◆ **Exercise details**
Return, word for word, the part of the post below about missing life in Pittsburgh that runs from "Some Things I" up to and including "I'm in Virginia.".

***** Document extract

Saturday, October 13, 2007

Some Things I Miss

I'm in Pittsburgh, again, or still. Fall break was this past week, and I haven't gone back home yet (though tomorrow's the day). I love law school—I'm even through what I think is the most stressful part now—but I've stayed away long enough this time that I remember what my life was like before, and what I miss now that I'm in Virginia.

I miss quittin' time. You know, that time of day, on a weekday, when you can call anyone you want and not worry about interrupting them, because you know they're at the grocery store, watching bad TV, having a beer in a noisy bar, or doing something other than working. We don't really have that in law school, and I gather that much of the legal profession doesn't either. But yesterday, James called me at 5:00 when he was done with work and asked me if I wanted to go meet some friends of his for a beer, and we did, and it was great. And the day before that, he picked me up after he was done with work (I had spent the whole day studying) and we went and got dinner at a Filipino place and then went home and lay around watching Doctor Who. I just... miss that. Maybe what that means is I need to impose a dinner-hour "quittin' time" for myself, but I have a feeling it won't be the same, because most of my friends either get their best work done in the evenings or go home then and have dinner with their spouses. And I wouldn't want to interfere with that.

I miss the crazy bigness of this place. It's not the biggest city I've called home—both Seattle and DC are about half again as big, population-wise—but it's probably the one where I've done the most exploring, and certainly the one where I've been the most mobile. The other night, in deciding where to go for an after-work drink, we first had to pick a neighborhood. Neighborhoods are everything around here. They all feel so different from one another. We picked Regent Square, and went and drank East End Brewing Company beers on draught at the Map Room, and walked in the dusk and drizzle. Living here is like living in twenty different cities at once.

I've missed the view of the Birmingham Bridge over the Mon from the Boulevard of the Allies, driving east out of town. Some days it's more magnificent than others, but it's always remarkable. Sometimes it's the hugeness of the overcast sky that gets me; other times it's the brilliance of the sunlight shining on the face of the river. Every once in a while it's the fact that I can see so many different lanes of traffic, all going different places at different speeds. It's an arresting view, and I miss it.

And of course, I miss James. I mean, I'm going to see him in a couple of hours, but of course what I mean is that I miss having him with me day-to-day. He's not perfect, and neither am I, but together we are darn close to it. He pushes me to be my best self without even trying, because I want so much to be good to him that I resist my tendencies to be lazy, and selfish, and uncommunicative. We work well together. We live well together. And I'm still learning more about him, and more about how to get along with him. Three years now we've known each other. We've learned to be patient, to give each other the benefit of the doubt, to express ourselves better. It's nice, and I miss him.

So I'm moving back here. Not now, of course, but I'll be here for the summer, and I'll move back after law school. No sense in being cryptic anymore since I've accepted the job offer. I'm thinking about neighborhoods now, and where I want to settle down, at least for a few years.

It's good to have settled on a home.

**********
***** Available data

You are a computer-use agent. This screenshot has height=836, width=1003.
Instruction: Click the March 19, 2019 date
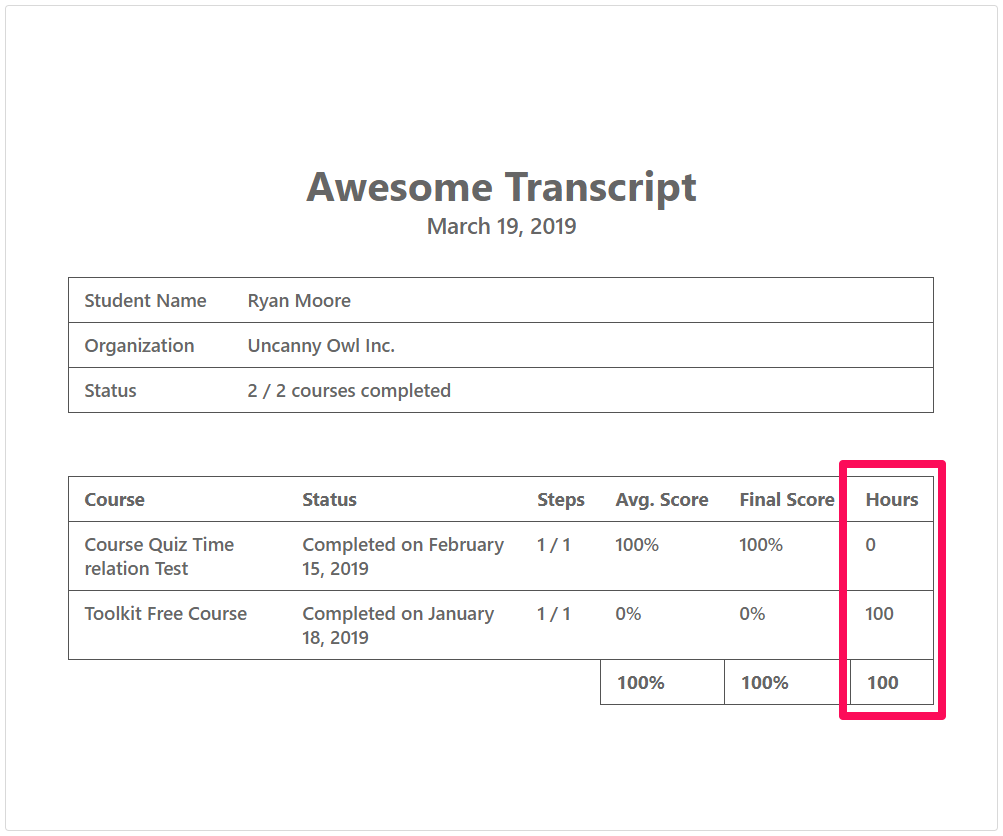click(x=501, y=226)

**********

◆ **Exercise result**
Some Things I Miss

I'm in Pittsburgh, again, or still. Fall break was this past week, and I haven't gone back home yet (though tomorrow's the day). I love law school—I'm even through what I think is the most stressful part now—but I've stayed away long enough this time that I remember what my life was like before, and what I miss now that I'm in Virginia.